— Start LISTED ENTRIES —

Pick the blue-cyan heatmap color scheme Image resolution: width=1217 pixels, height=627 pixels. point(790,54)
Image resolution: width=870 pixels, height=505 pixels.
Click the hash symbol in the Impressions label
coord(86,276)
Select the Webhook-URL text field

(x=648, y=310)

— End LISTED ENTRIES —

• _YOUR TASK_:
Please output the data above line for line, leaving every character unchanged.

• _TASK OUTPUT_:
Pick the blue-cyan heatmap color scheme Image resolution: width=1217 pixels, height=627 pixels. point(790,54)
Image resolution: width=870 pixels, height=505 pixels.
Click the hash symbol in the Impressions label
coord(86,276)
Select the Webhook-URL text field

(x=648, y=310)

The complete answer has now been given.